• [PASSAGE GIVEN]:
____________

How do I disable secure-headers middleware? this does not seem to do it:

(def service {:env prod :io.pedestal.http/secure=-headers nil ::http/routes routes ::http/type :jetty ::http/port 8080} 

danielcompton03:05:23

:io.pedestal.http/secure=-headers -> :io.pedestal.http/secure-headers?

deg10:05:59

I either have a typo that I can't see, or I misunderstand how Pedestal interceptors work. I have an interceptor that modifies Vase query results to return them as a cvs string, rather than as a data structure. It gets back to my client as the raw string, rather than as the transit that the client expects. It looks like the problem is that modifying the context's :result in an interceptor somehow interrupts the interceptor chain, causing remaining interceptors not to run. In this code, including the update-in (rather than merely returning context) causes trace-context not to trigger, and returns the raw string generated by my csv function. What am I doing wrong? If it's a typo, I sure can't see it. If it is not legal to modify :response, then how do I generate results?

;;; From .edn file

                "/csv-history" {:get [<#C49BSM9B3|vase>/query {:name :receipts-server.v1/csv-history-get
                                                   :query [:find [(pull ?e [*]) ...]
                                                           :where [?e :purchase/uid]]
                                                   :to :receipts/raw-history}
                                      receipts-server.interceptors/generate-csv
                                      receipts-server.interceptors/trace-context]}

;;; From .clj file
(def generate-csv
  (i/interceptor
   {:name ::generate-csv
    :enter (fn [context]
             (log/info :msg (str "**** 2 enter = " (:receipts/raw-history context)))
             (log/info :msg (str "2 CONTEXT: " context))
             (update-in context [:response] assoc
                        :body    (csv (:receipts/raw-history context))
                        :headers {}
                        :status  200))
    :leave (fn [context]
             (log/info :msg (str "GEN-CSV LEAVE: " (:response context)))
              context)}))

(def trace-context
  (i/interceptor
   {:name ::trace-context
    :enter (fn [context]
             (log/info :msg (str "TRACE ENTER: " (:response context)))
             context)
    :leave (fn [context]
             (log/info :msg (str "TRACE LEAVE: " (:response context)))
             context)}))

malch12:05:28

@deg try assigning :response inside the :leave function

deg12:05:32

Thanks, I'll try that right now. But (despite having read that doc a few times) I don't see that requirement. (The only hint I see is the last line of the doc "Because a handler takes one kind of thing (request) and returns a different kind of thing (response), it can only be used in the last position of a stack.") What is the underlying logic that prevents assigning :response in the :enter?

____________

• [RECORD SET]:
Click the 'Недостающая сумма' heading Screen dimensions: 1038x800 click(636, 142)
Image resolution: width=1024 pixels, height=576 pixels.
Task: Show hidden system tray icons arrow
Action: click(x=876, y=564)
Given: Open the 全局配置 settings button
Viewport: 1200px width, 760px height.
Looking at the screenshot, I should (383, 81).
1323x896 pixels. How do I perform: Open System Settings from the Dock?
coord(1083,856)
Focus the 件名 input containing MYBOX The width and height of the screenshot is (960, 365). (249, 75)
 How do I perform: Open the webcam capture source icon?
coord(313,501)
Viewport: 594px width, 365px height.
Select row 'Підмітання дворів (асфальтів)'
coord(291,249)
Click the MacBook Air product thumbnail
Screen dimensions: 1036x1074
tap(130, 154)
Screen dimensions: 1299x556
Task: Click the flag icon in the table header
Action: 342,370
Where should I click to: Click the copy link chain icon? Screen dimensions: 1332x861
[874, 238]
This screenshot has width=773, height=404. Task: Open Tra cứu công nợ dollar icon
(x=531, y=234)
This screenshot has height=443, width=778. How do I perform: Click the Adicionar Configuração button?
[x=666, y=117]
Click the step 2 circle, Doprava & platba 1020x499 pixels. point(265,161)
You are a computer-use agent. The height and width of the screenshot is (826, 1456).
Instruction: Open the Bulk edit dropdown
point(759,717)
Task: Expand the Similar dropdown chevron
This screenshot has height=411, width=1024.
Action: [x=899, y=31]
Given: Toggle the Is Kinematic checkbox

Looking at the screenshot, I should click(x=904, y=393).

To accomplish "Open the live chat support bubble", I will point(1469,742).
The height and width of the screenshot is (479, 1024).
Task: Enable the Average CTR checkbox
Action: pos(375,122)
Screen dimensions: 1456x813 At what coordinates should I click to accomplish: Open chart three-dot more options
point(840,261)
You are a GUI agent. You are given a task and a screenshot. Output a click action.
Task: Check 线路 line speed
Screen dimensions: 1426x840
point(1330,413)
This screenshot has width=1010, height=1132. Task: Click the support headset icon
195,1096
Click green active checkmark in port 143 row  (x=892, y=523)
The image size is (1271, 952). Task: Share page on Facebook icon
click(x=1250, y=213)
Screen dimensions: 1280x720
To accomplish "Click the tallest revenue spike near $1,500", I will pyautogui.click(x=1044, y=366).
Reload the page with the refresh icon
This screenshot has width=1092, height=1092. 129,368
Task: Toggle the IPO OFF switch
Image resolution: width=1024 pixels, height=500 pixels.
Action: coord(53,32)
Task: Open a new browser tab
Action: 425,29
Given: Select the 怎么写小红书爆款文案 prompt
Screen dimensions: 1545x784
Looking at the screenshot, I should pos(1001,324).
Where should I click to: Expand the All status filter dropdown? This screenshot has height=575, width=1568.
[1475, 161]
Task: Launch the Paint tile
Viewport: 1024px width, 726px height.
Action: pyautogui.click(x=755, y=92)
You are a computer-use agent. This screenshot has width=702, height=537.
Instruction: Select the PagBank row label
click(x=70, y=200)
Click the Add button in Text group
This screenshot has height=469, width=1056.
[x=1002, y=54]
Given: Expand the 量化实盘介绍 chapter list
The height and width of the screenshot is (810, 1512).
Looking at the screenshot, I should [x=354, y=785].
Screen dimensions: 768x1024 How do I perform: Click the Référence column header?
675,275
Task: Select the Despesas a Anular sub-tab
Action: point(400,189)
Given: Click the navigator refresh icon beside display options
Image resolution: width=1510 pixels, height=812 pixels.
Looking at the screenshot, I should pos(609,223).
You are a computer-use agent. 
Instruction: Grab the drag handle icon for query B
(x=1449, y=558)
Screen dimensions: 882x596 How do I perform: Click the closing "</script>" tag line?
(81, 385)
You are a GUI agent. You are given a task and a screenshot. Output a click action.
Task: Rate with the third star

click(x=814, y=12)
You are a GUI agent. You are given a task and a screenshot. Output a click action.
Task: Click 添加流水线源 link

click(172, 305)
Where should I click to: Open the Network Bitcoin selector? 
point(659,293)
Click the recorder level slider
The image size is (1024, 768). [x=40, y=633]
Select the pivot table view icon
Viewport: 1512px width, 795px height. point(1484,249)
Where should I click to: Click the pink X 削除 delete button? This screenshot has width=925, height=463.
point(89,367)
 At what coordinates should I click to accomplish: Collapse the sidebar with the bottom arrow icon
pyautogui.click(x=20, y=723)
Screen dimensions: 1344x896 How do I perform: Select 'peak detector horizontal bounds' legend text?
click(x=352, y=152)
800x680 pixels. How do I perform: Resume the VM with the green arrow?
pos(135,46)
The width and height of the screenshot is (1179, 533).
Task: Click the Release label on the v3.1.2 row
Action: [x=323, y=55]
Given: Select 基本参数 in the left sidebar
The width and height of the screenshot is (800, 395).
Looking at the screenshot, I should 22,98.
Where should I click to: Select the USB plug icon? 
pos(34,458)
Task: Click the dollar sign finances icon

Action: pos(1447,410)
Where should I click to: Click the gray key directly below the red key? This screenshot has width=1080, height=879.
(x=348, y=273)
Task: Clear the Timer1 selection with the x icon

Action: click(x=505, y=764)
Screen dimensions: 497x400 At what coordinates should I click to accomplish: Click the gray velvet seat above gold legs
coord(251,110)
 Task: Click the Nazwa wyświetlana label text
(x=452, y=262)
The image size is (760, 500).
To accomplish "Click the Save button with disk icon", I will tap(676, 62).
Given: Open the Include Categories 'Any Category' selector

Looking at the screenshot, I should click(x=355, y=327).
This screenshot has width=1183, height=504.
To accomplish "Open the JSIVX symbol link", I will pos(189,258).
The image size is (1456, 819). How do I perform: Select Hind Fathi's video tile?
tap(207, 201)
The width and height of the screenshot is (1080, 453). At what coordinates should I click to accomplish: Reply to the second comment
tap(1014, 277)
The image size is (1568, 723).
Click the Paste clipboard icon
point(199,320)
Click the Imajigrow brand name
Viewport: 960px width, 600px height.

____________

• [TO-DO LIST]:
(1) Reproduce the Pedestal discussion word for word, starting at "deg10:05:59" and ending at "I generate results?".
(2) In the Pedestal discussion, what does malch suggest deg try?
The records are separate material and have no connection to the Pedestal discussion.

• [EXPECTED OUTPUTS]:
(1)
deg10:05:59

I either have a typo that I can't see, or I misunderstand how Pedestal interceptors work. I have an interceptor that modifies Vase query results to return them as a cvs string, rather than as a data structure. It gets back to my client as the raw string, rather than as the transit that the client expects. It looks like the problem is that modifying the context's :result in an interceptor somehow interrupts the interceptor chain, causing remaining interceptors not to run. In this code, including the update-in (rather than merely returning context) causes trace-context not to trigger, and returns the raw string generated by my csv function. What am I doing wrong? If it's a typo, I sure can't see it. If it is not legal to modify :response, then how do I generate results?

(2) Assigning :response inside the :leave function.